| RECORDS FOR THE EXERCISE |

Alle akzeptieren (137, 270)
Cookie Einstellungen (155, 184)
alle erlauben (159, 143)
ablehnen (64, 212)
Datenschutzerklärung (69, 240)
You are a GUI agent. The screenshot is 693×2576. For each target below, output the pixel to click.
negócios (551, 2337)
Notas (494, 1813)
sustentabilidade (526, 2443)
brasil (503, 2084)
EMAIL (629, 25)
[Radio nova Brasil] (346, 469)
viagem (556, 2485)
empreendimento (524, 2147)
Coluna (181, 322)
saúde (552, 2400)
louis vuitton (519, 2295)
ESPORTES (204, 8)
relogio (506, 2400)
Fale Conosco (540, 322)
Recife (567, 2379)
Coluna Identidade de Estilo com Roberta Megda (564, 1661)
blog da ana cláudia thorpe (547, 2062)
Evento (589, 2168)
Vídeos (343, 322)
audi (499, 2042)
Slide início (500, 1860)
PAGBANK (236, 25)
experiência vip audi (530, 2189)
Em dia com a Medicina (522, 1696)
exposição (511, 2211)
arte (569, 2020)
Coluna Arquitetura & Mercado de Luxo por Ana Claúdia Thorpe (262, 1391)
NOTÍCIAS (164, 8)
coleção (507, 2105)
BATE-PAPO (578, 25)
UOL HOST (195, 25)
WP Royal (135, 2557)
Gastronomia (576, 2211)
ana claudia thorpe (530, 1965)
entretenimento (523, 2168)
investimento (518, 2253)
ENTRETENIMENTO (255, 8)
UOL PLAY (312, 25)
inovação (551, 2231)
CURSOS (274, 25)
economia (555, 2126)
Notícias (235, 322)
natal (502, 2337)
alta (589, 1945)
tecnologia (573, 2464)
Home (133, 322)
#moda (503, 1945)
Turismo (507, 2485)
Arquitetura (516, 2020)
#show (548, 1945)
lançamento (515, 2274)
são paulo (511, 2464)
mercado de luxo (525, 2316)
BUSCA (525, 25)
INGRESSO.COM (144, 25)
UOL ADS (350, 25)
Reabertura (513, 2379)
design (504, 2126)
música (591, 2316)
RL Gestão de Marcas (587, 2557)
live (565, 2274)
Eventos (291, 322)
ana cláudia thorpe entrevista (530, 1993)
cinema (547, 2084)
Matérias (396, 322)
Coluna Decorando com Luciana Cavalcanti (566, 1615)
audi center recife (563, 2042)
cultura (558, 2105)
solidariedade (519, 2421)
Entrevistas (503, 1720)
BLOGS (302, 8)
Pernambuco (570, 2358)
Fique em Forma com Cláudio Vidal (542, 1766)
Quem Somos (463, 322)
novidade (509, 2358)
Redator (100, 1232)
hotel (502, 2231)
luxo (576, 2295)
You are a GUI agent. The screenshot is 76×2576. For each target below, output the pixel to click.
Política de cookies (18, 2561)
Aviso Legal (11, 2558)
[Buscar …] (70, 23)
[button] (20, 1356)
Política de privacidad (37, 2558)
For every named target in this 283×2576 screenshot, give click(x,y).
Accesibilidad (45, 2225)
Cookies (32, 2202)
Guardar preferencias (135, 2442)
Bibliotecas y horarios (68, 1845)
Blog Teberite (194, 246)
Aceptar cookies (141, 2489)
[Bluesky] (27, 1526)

| WHAT NEEDS TO BE DONE |
Write out the entire listing exactly.

| SOLUTION TO THIS TASK |
Alle akzeptieren (137, 270)
Cookie Einstellungen (155, 184)
alle erlauben (159, 143)
ablehnen (64, 212)
Datenschutzerklärung (69, 240)
You are a GUI agent. The screenshot is 693×2576. For each target below, output the pixel to click.
negócios (551, 2337)
Notas (494, 1813)
sustentabilidade (526, 2443)
brasil (503, 2084)
EMAIL (629, 25)
[Radio nova Brasil] (346, 469)
viagem (556, 2485)
empreendimento (524, 2147)
Coluna (181, 322)
saúde (552, 2400)
louis vuitton (519, 2295)
ESPORTES (204, 8)
relogio (506, 2400)
Fale Conosco (540, 322)
Recife (567, 2379)
Coluna Identidade de Estilo com Roberta Megda (564, 1661)
blog da ana cláudia thorpe (547, 2062)
Evento (589, 2168)
Vídeos (343, 322)
audi (499, 2042)
Slide início (500, 1860)
PAGBANK (236, 25)
experiência vip audi (530, 2189)
Em dia com a Medicina (522, 1696)
exposição (511, 2211)
arte (569, 2020)
Coluna Arquitetura & Mercado de Luxo por Ana Claúdia Thorpe (262, 1391)
NOTÍCIAS (164, 8)
coleção (507, 2105)
BATE-PAPO (578, 25)
UOL HOST (195, 25)
WP Royal (135, 2557)
Gastronomia (576, 2211)
ana claudia thorpe (530, 1965)
entretenimento (523, 2168)
investimento (518, 2253)
ENTRETENIMENTO (255, 8)
UOL PLAY (312, 25)
inovação (551, 2231)
CURSOS (274, 25)
economia (555, 2126)
Notícias (235, 322)
natal (502, 2337)
alta (589, 1945)
tecnologia (573, 2464)
Home (133, 322)
#moda (503, 1945)
Turismo (507, 2485)
Arquitetura (516, 2020)
#show (548, 1945)
lançamento (515, 2274)
são paulo (511, 2464)
mercado de luxo (525, 2316)
BUSCA (525, 25)
INGRESSO.COM (144, 25)
UOL ADS (350, 25)
Reabertura (513, 2379)
design (504, 2126)
música (591, 2316)
RL Gestão de Marcas (587, 2557)
live (565, 2274)
Eventos (291, 322)
ana cláudia thorpe entrevista (530, 1993)
cinema (547, 2084)
Matérias (396, 322)
Coluna Decorando com Luciana Cavalcanti (566, 1615)
audi center recife (563, 2042)
cultura (558, 2105)
solidariedade (519, 2421)
Entrevistas (503, 1720)
BLOGS (302, 8)
Pernambuco (570, 2358)
Fique em Forma com Cláudio Vidal (542, 1766)
Quem Somos (463, 322)
novidade (509, 2358)
Redator (100, 1232)
hotel (502, 2231)
luxo (576, 2295)
You are a GUI agent. The screenshot is 76×2576. For each target below, output the pixel to click.
Política de cookies (18, 2561)
Aviso Legal (11, 2558)
[Buscar …] (70, 23)
[button] (20, 1356)
Política de privacidad (37, 2558)
For every named target in this 283×2576 screenshot, give click(x,y).
Accesibilidad (45, 2225)
Cookies (32, 2202)
Guardar preferencias (135, 2442)
Bibliotecas y horarios (68, 1845)
Blog Teberite (194, 246)
Aceptar cookies (141, 2489)
[Bluesky] (27, 1526)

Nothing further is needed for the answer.